Это три четверти мили, но переход показался им очень утомительным.
— Полкоса. Ха! Я прошел десять тысяч тысячей косов в духе. Насколько все мы закутаны, спеленаты, забинтованы этими бессмысленными предметами. — Он взглянул на свою худую, в синих жилках руку, для которой четки стали теперь такими тяжкими. — Чела, тебе ни разу не хотелось покинуть меня?
Ким вспомнил о завернутом в клеенку пакете и книгах в мешке с пищей. Если бы кто-нибудь, получивший на то полномочия свыше, мог забрать их с собой, Киму стало бы безразлично, как будет разыгрываться в дальнейшем Большая Игра. Он устал, голова у него горела, и глубокий кашель мучил его.
— Нет, — сказал он почти сурово. — Я не собака и не змея, чтобы кусать, когда научился любить.
— Ты слишком нежен ко мне.
— И это не так. Кое-чем я распорядился, не посоветовавшись с тобой. Я известил женщину из Кулу, через женщину, давшую нам козьего молока нынче утром, о том, что ты немного ослаб и тебе нужны носилки. Я не перестаю бранить себя за то, что не подумал об этом, когда мы вступили в Дун. Мы останемся здесь, пока не придут носилки.
— Я доволен. Она женщина с золотым сердцем, как ты говоришь, но разговорчива... ох, как разговорчива!
— Она не будет надоедать тебе. Я и об этом позаботился. Святой человек, тяжело у меня на сердце от того, что я был так небрежен к тебе. — В груди его что-то заклокотало. — Я увел тебя слишком далеко, я не всегда доставал для тебя хорошую пищу, я не обращал внимания на жару, я болтал с людьми на дорогах, оставляя тебя одного... Я... Я... Хай-май! Но я люблю тебя... Теперь слишком поздно... Я был ребенком... О, зачем я не был мужчиной! — разбитый напряжением, усталостью и непосильной для его лет тяжестью в сердце, Ким рухнул к ногам ламы и зарыдал.

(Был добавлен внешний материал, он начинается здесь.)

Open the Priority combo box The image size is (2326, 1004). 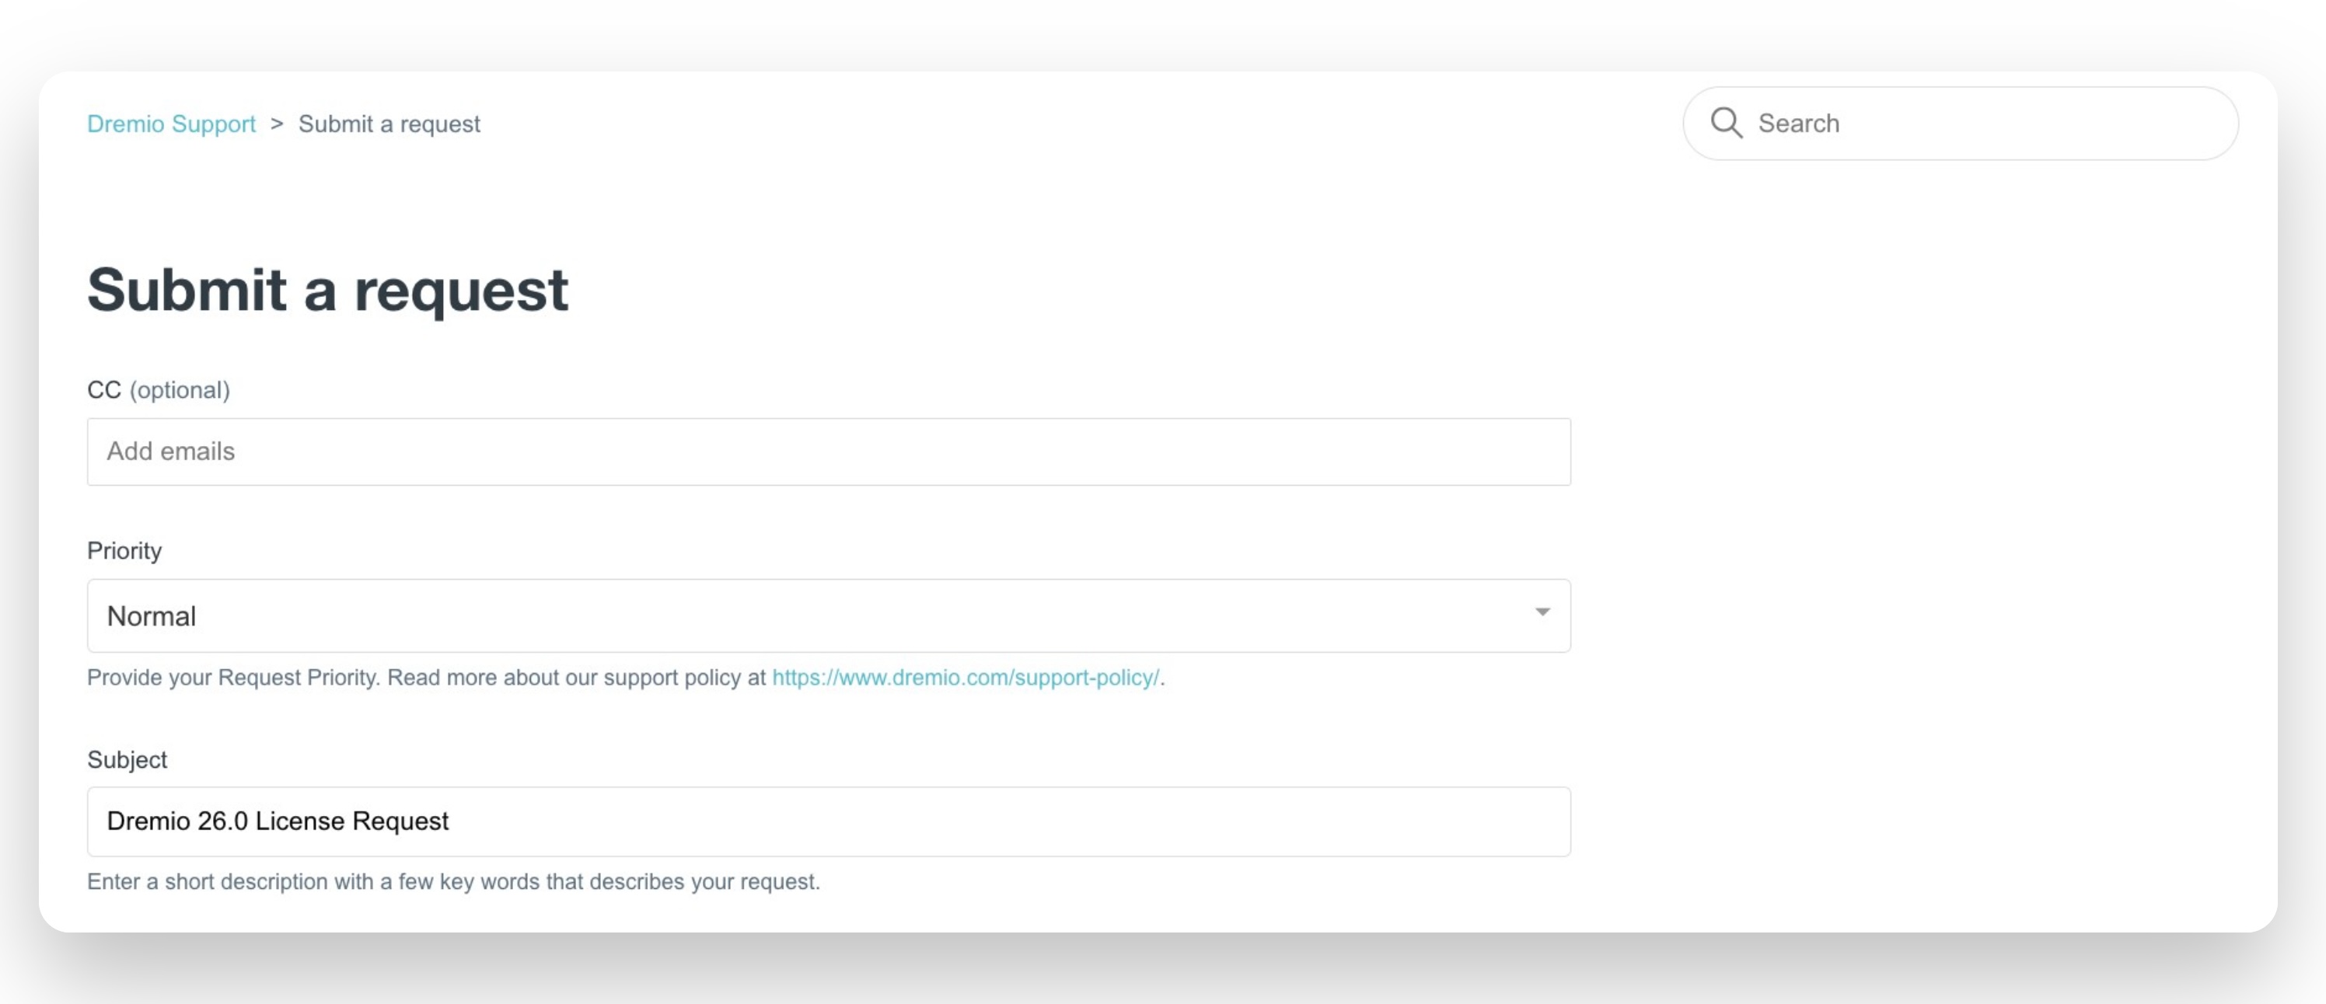pyautogui.click(x=828, y=616)
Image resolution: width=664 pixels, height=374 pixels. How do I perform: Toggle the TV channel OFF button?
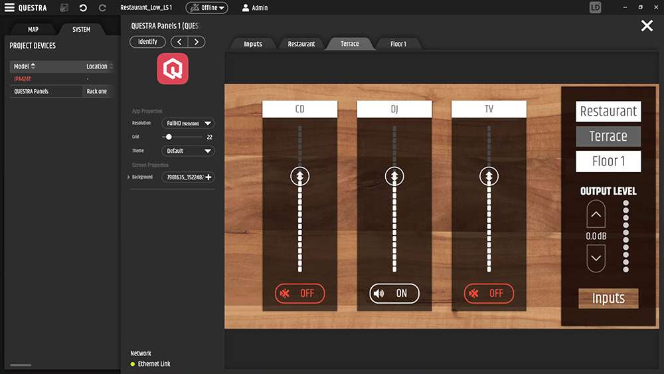point(489,294)
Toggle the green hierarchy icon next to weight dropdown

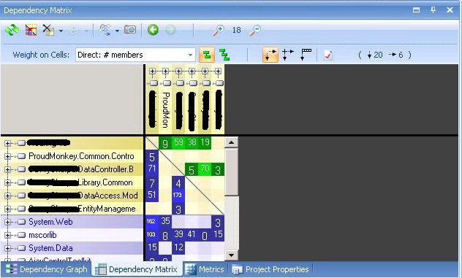[224, 55]
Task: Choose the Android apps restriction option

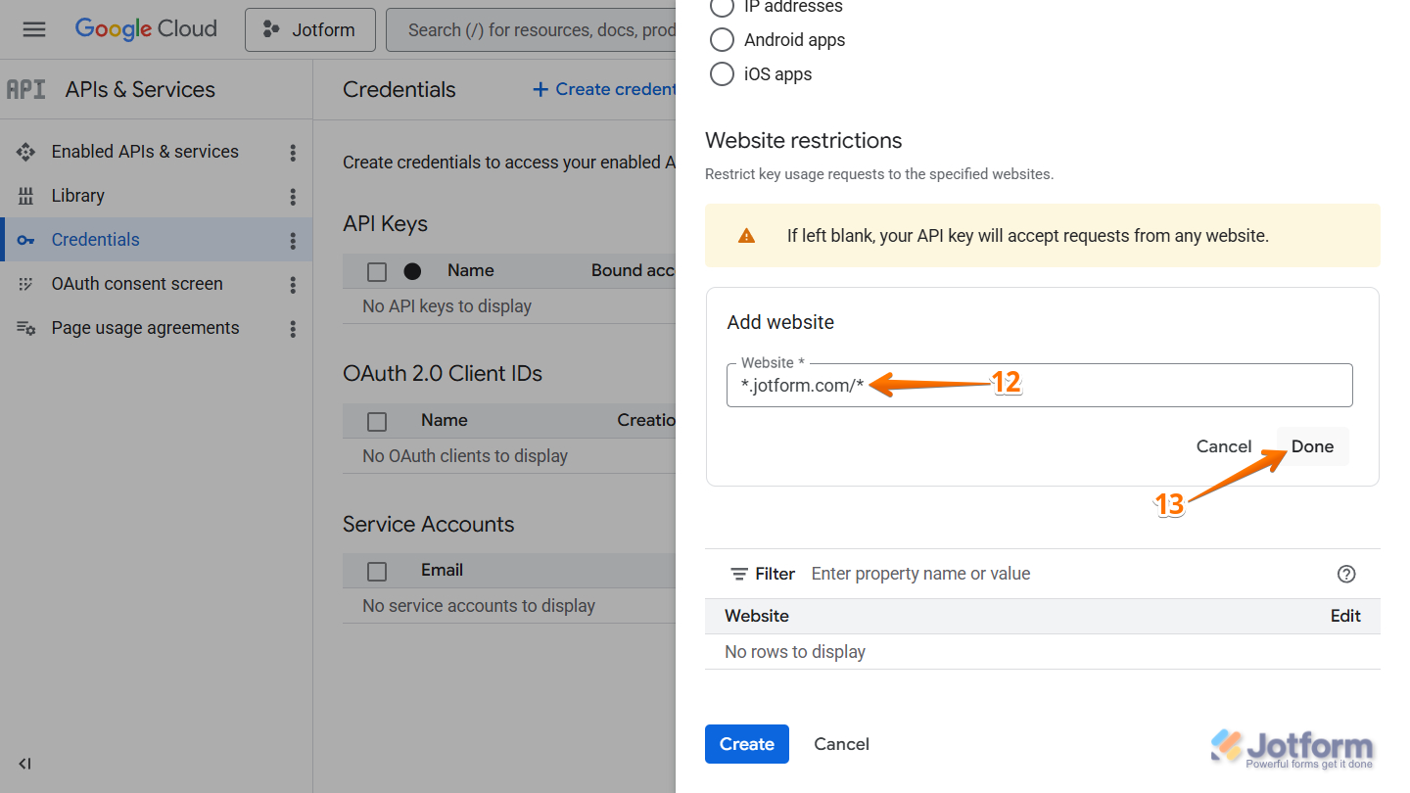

— Что за пустяки! — ласково сказал старик. — Ты ни разу, ни на волос не отступил от Пути Послушания. Небрежен ко мне? Дитя, я жил, опираясь на тебя, как опирается старое дерево на новую стену. День за днем, начиная с Шемлегха и дальше, я крал твою силу. Поэтому, а не по своей вине ты ослабел. Тело, глупое неразумное тело говорит в тебе, а не твоя уверенная душа. Будь спокоен! Познай хотя бы тех демонов, с которыми ты борешься. Они рождены землей, они детища иллюзии. Мы пойдем к женщине из Кулу. Она приобретет заслугу, давая нам приют и особенно услужая мне. Ты будешь свободен, пока не вернется твоя сила. Я позабыл о неразумном теле. Если это достойно осуждения, я принимаю его. Но мы слишком близки к вратам Освобождения, чтобы казниться в душе своей. Я мог бы похвалить тебя, но какая в этом нужда? Скоро, очень скоро мы не будем нуждаться ни в чем.

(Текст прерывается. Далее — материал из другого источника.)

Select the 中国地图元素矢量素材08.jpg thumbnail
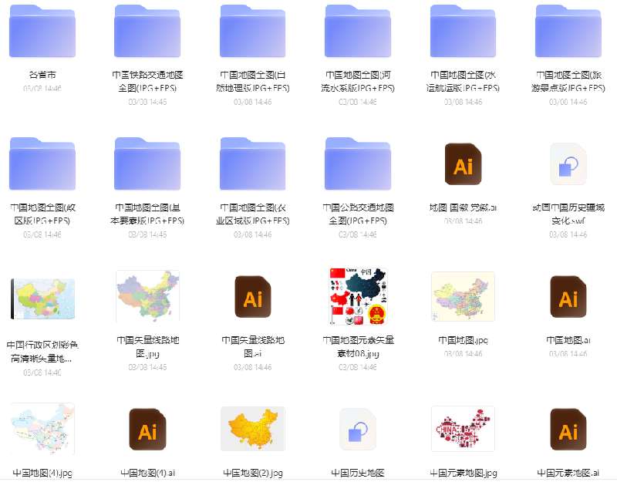[x=357, y=295]
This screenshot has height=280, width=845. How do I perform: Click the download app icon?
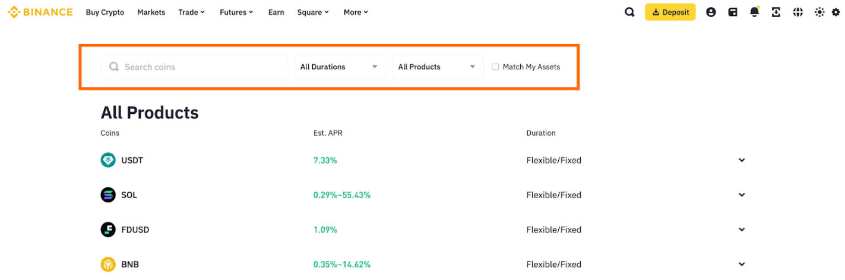pyautogui.click(x=776, y=12)
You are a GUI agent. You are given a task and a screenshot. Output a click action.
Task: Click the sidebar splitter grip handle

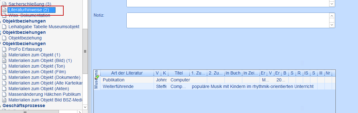85,51

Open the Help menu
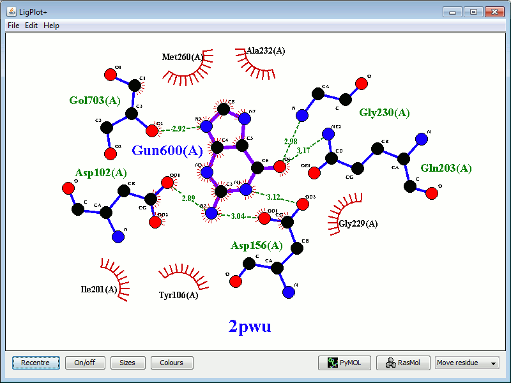(x=51, y=26)
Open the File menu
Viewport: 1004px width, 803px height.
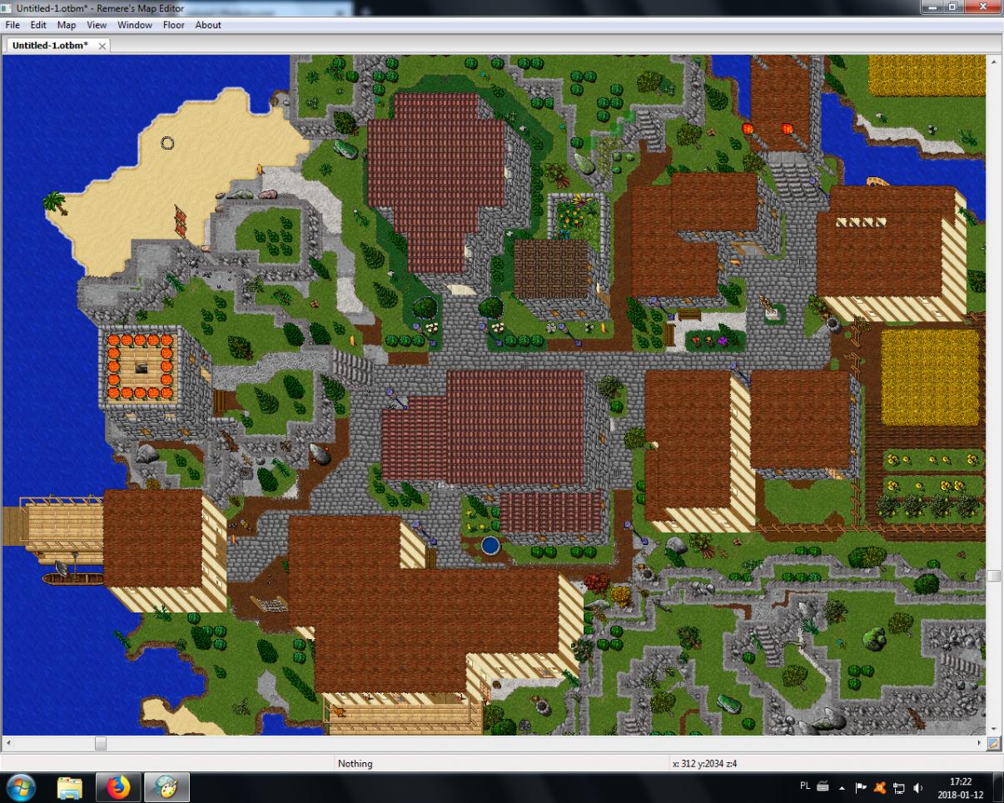12,25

Так он ласкал и утешал Кима мудрыми пословицами и глубокомысленными изречениями, касавшимися этого неразгаданного звереныша, нашего тела, этого обмана чувств, которое ради омрачения Пути и безграничного умножения ненужных демонов все равно настаивает, чтобы его считали душой.
— Хай! Хай! Давай поговорим о женщине из Кулу. Как думаешь, не попросит ли она еще один талисман для своих внуков? Когда я был молодым человеком, давным-давно, меня терзали подобные мучительные чувства и кое-какие другие, и я пошел к одному настоятелю, очень святому человеку, искателю истины, чего я в то время не знал. Сядь и послушай, дитя моей души! Я поведал ему все. А он сказал мне: «Чела, знай, в мире много лжи и немало лжецов, но нет таких лжецов, как наши тела, если не считать ощущений в наших телах». Поразмыслив об этом, я успокоился, а он, по великому своему милосердию, позволил мне выпить чаю в его присутствии. Позволь же мне теперь попить чаю, ибо я чувствую жажду!

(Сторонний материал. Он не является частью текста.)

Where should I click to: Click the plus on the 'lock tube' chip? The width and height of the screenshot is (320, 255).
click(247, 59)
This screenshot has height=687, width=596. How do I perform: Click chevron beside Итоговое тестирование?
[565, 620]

Со смехом и слезами Ким поцеловал ламе ноги и стал готовить чай.
— Ты опираешься на меня во плоти, святой человек, но ты служишь мне опорой в другом. Ты знаешь это?
— Быть может, я угадал, — глаза ламы блеснули. — Нам придется изменить это.
Поэтому, когда с шумом, ссорами и большой торжественностью до них добрался любимый паланкин сахибы, высланный навстречу за двадцать миль во главе с памятным седым стариком — урией, и когда они очутились в длинном, белом безалаберном доме за Сахаранпуром, где царил беспорядочный порядок, лама принял свои меры.
После первых приветствий сахиба, сидевшая за окном в верхнем этаже, весело крикнула:
— Что толку, когда старуха дает советы старику? Говорила я тебе, говорила, святой человек, не спускай глаз с челы. А ты послушался? Не спорь! Я знаю. Он бегал за женщинами. Погляди на его глаза, — как они запали и потускнели, — и на предательскую морщину, что тянется от носа вниз! Его всего высосали. Фай! Фай! А еще жрец!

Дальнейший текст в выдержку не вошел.